══ TASK INPUT
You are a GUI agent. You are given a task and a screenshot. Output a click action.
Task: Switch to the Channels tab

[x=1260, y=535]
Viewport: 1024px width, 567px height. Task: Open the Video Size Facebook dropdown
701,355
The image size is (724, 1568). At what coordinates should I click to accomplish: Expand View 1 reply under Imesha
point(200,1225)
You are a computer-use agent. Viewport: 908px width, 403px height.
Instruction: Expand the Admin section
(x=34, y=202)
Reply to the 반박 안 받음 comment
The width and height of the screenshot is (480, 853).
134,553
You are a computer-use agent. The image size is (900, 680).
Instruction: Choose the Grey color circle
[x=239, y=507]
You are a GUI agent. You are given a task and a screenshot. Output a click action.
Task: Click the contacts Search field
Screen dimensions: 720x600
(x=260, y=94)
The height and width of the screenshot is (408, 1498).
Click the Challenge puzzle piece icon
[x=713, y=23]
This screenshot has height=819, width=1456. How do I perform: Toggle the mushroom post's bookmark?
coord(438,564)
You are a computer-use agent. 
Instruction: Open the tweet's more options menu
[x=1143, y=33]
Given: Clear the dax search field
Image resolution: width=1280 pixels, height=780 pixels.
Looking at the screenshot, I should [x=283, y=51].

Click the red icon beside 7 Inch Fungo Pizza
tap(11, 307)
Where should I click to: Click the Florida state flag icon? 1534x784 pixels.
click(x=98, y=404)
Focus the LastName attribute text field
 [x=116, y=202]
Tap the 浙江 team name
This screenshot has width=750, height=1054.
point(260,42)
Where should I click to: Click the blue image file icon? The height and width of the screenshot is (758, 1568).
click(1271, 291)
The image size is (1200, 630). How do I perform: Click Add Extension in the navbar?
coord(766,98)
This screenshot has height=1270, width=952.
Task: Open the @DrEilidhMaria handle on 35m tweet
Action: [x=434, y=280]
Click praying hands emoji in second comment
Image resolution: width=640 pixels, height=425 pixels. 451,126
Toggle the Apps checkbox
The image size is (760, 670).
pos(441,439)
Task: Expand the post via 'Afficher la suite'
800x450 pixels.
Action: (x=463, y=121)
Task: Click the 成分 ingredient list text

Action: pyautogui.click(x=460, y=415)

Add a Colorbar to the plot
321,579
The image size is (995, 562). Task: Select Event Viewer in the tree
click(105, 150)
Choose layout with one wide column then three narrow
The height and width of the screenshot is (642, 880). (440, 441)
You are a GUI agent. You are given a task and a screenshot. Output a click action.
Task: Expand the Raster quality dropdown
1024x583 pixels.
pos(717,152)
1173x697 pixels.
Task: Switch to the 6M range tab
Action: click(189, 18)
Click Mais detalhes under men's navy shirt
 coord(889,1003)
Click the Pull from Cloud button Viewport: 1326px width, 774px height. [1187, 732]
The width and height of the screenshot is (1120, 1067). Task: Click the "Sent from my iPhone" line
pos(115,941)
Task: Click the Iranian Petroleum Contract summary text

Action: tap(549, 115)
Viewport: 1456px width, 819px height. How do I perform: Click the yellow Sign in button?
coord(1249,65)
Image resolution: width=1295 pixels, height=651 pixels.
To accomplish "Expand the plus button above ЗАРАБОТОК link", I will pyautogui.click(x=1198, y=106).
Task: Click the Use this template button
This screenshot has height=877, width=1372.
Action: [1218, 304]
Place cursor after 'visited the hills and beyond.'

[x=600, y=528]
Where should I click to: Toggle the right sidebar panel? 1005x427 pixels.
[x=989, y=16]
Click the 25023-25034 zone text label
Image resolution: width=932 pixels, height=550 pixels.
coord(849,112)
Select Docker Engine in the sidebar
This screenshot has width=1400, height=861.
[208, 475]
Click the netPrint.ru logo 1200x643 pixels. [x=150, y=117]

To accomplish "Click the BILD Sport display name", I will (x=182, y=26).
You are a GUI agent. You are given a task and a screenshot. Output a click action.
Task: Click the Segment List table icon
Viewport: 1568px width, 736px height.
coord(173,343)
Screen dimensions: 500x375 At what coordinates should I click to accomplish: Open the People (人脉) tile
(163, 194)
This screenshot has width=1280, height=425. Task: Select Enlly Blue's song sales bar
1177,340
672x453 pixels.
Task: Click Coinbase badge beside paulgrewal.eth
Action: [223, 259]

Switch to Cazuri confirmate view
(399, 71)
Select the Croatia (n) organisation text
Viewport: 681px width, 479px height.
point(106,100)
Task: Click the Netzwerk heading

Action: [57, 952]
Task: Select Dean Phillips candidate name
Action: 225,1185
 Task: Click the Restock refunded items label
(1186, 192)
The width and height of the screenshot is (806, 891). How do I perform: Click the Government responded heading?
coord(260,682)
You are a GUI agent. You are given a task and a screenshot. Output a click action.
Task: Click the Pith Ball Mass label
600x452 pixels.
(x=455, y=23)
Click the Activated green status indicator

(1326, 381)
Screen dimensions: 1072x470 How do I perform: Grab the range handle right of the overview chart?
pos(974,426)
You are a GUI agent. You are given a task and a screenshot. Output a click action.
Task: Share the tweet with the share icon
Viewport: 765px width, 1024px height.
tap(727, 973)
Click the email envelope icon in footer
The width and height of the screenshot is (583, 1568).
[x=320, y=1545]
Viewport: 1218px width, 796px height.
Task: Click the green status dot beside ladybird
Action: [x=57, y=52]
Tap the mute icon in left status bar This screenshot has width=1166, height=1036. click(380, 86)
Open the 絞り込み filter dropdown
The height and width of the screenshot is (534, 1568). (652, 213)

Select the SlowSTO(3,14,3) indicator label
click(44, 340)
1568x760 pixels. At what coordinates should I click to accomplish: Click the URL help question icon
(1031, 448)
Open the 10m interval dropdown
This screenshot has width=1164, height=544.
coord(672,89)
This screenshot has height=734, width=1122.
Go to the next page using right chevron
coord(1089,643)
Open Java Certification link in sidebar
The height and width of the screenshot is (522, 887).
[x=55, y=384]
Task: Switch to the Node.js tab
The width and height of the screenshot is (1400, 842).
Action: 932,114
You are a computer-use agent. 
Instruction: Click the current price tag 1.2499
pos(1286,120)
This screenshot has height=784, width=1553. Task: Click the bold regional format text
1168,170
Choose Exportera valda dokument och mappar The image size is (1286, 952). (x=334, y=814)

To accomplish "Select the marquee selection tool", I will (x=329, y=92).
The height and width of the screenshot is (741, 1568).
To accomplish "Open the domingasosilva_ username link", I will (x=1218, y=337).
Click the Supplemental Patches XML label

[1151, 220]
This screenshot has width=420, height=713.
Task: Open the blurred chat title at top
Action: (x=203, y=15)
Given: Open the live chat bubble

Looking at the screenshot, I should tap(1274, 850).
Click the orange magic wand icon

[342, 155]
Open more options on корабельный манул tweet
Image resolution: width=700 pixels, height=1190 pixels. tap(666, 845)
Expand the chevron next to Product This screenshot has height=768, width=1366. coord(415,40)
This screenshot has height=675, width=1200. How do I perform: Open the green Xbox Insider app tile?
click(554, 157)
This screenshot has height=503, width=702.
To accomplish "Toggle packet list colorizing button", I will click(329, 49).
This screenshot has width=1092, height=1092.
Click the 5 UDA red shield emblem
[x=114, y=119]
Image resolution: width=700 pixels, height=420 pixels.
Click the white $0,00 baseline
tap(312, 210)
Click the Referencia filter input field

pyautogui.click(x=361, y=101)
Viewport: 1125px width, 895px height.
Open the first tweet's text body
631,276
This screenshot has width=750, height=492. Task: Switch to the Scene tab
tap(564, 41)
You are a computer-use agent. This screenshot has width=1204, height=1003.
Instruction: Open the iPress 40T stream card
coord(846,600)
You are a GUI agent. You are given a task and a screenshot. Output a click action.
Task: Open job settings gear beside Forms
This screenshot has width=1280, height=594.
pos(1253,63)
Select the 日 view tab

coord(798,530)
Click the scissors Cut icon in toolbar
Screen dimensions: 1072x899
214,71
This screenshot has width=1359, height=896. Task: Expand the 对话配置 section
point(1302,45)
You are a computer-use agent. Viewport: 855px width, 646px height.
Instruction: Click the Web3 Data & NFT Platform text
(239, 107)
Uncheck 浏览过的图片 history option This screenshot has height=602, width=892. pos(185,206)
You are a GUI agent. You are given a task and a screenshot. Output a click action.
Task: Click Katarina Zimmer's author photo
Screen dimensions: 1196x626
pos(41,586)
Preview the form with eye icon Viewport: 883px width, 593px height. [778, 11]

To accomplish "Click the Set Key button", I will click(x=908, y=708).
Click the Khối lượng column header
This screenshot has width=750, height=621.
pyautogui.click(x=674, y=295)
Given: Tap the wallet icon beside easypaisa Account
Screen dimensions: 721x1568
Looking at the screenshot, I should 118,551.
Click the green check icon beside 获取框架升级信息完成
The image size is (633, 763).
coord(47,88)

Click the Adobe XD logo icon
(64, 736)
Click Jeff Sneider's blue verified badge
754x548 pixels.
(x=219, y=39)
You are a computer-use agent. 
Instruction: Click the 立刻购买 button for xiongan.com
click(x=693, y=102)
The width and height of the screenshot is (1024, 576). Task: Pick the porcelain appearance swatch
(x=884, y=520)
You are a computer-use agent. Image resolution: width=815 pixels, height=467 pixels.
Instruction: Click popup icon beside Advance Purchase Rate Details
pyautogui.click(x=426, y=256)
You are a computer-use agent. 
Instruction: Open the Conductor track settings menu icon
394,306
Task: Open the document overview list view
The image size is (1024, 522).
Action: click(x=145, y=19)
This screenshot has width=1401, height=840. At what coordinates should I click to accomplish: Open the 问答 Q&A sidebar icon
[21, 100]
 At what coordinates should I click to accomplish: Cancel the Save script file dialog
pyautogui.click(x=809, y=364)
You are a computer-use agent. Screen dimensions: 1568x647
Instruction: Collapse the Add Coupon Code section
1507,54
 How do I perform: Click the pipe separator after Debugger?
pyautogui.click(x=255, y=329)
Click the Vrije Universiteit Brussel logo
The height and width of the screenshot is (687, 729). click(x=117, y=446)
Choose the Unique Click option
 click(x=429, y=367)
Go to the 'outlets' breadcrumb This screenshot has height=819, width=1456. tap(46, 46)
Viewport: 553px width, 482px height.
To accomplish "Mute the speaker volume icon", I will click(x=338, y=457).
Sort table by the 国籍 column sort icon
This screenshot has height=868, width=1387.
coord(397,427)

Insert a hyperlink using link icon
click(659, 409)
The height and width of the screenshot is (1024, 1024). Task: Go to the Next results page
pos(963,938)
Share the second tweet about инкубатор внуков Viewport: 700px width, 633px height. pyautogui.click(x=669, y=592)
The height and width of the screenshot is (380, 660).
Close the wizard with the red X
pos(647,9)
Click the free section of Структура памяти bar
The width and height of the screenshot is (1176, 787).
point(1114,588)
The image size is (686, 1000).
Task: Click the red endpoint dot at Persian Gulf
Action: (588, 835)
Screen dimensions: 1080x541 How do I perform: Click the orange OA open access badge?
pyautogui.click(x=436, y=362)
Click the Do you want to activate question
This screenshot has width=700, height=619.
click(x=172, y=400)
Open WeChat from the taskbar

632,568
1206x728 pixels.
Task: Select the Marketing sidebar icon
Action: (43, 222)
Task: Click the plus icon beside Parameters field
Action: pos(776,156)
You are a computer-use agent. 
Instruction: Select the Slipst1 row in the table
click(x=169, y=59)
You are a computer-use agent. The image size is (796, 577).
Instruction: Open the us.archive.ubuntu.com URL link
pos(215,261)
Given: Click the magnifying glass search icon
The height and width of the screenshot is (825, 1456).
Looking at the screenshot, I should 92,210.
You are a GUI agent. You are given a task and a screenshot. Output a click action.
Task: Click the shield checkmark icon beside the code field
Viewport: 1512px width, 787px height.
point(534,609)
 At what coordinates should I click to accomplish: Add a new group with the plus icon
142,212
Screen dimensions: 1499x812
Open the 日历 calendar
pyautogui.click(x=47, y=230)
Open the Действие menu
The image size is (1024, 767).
════
Using the records above, restate word for word the lines from the one with "Click the green check icon beside 获取框架升级信息完成" through the one with "Sort table by the 国籍 column sort icon", both included.

RESULT:
Click the green check icon beside 获取框架升级信息完成
The image size is (633, 763).
coord(47,88)

Click the Adobe XD logo icon
(64, 736)
Click Jeff Sneider's blue verified badge
754x548 pixels.
(x=219, y=39)
You are a computer-use agent. 
Instruction: Click the 立刻购买 button for xiongan.com
click(x=693, y=102)
The width and height of the screenshot is (1024, 576). Task: Pick the porcelain appearance swatch
(x=884, y=520)
You are a computer-use agent. Image resolution: width=815 pixels, height=467 pixels.
Instruction: Click popup icon beside Advance Purchase Rate Details
pyautogui.click(x=426, y=256)
You are a computer-use agent. 
Instruction: Open the Conductor track settings menu icon
394,306
Task: Open the document overview list view
The image size is (1024, 522).
Action: click(x=145, y=19)
This screenshot has width=1401, height=840. At what coordinates should I click to accomplish: Open the 问答 Q&A sidebar icon
[21, 100]
 At what coordinates should I click to accomplish: Cancel the Save script file dialog
pyautogui.click(x=809, y=364)
You are a computer-use agent. Screen dimensions: 1568x647
Instruction: Collapse the Add Coupon Code section
1507,54
 How do I perform: Click the pipe separator after Debugger?
pyautogui.click(x=255, y=329)
Click the Vrije Universiteit Brussel logo
The height and width of the screenshot is (687, 729). click(x=117, y=446)
Choose the Unique Click option
 click(x=429, y=367)
Go to the 'outlets' breadcrumb This screenshot has height=819, width=1456. tap(46, 46)
Viewport: 553px width, 482px height.
To accomplish "Mute the speaker volume icon", I will click(x=338, y=457).
Sort table by the 国籍 column sort icon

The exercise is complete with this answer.